Lo aveva chiesto il Gip, Roberta Conforti, nelle motivazioni con le quali aveva respinto la richiesta d’archiviazione presentata dai pm disponendo altri sei mesi di indagine, il 22 febbraio scorso. Oggi i magistrati della Procura hanno così iscritto nel registro degli indagati, con l’ipotesi di reati di abuso d’ufficio, due direttori generali pro-tempore della Uama, l’Unità per le autorizzazioni dei materiali di armamento, in relazione all’indagine avviata sull’export verso l’Arabia Saudita di bombe fabbricate dalla Rwm Italia dopo l’uccisione di un’intera famiglia yemenita di sei persone per mano dell’aviazione di Riyad, nella notte tra il 7 e l’8 ottobre 2016.

Il procedimento era partito dopo una denuncia penale presentata dal Centro europeo per i diritti costituzionali e umani (Ecchr) di Berlino, dalla ong yemenita Mwatana for Human Rights e dalla Rete Italiana Pace e Disarmo che aveva ad oggetto “la regolarità delle procedure relative al rilascio, in favore della società Rwn Italia, società specializzata alla produzione di armamenti, delle autorizzazioni per l’esportazione di armamenti”.

La vicenda citata nella denuncia è l’attacco aereo messo in atto dalla coalizione guidata da Arabia Saudita ed Emirati Arabi contro un villaggio yemenita durante il quale rimasero uccisi tutti i componenti della famiglia al-Ahdal. Un attacco, secondo l’accusa, che non può essere semplicemente considerato un “danno collaterale” perché l’obiettivo militare più vicino, un checkpoint dei ribelli Houthi, si trovava a ben 300 metri, una distanza ben più ampia del margine di errore degli ordigni Mk 80 sganciati sul Paese del Golfo e fabbricati dalla Rwm che, grazie ai sistemi di guida ‘intelligente’, è ridotto a pochi metri. “Dagli accertamenti – si legge nella denuncia – è emerso che l’anello di sospensione della bomba (il pezzo dell’ordigno ritrovato sul posto che ha poi permesso di fare il collegamento con la Rwm Italia, ndr) era stato fabbricato (e dunque esportato) dalla Rwm che era stata autorizzata ad esportare armamenti verso l’Arabia Saudita”.

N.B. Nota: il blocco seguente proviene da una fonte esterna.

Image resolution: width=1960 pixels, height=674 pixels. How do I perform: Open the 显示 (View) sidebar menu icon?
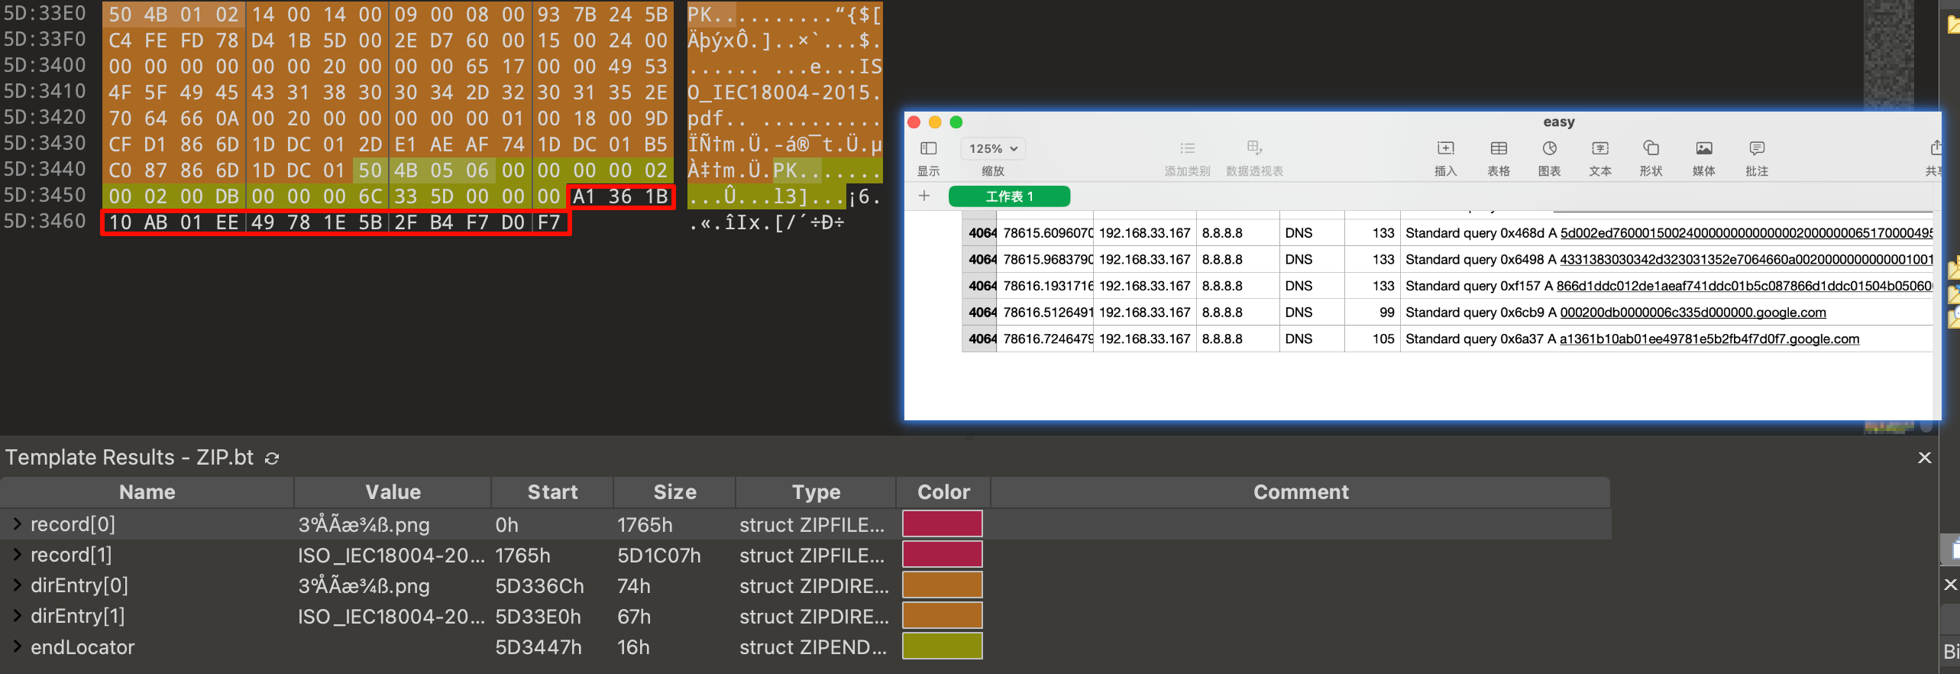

Nel provvedimento il Gip chiede ai pm di iscrivere nel registro degli indagati, oltre ai direttori pro-tempore dell’Uama, anche gli amministratori delegati della società dal 2015 “fino alla data in cui è stata rilasciata l’ultima autorizzazione all’esportazione”. Chiede inoltre ai pm di piazzale Clodio di “accertare quante e quali autorizzazioni siano state rilasciate alla Rwm fino alla data odierna e di accertare se e quante richieste di autorizzazione inoltrate dalla società siano state rigettate dal 2015 ad oggi”.

Questo perché, sostiene l’accusa, le indagini hanno accertato che “l’anello di sospensione prodotto da Rwm Italia e trovato sulla scena dell’attacco a Deir al-Hajari potrebbe essere stato esportato nel novembre 2015″. In quel periodo, aggiungono, “gli organismi delle Nazioni Unite, le ong internazionali e le organizzazioni yemenite avevano già documentato ripetute violazioni della coalizione a guida saudita”, quindi è necessario appurare se, al momento dell’autorizzazione all’export, sia Rwm che Uama fossero al corrente delle azioni militari di Arabia Saudita e Uae nel conflitto yemenita. Ipotesi che, se confermata, dimostrerebbe la violazione della legge 185 del 1990 sull’export di armamenti che, tra i vari limiti, impone il divieto di export di armamenti verso Paesi in conflitto o per i quali sono accertate violazioni dei diritti umani.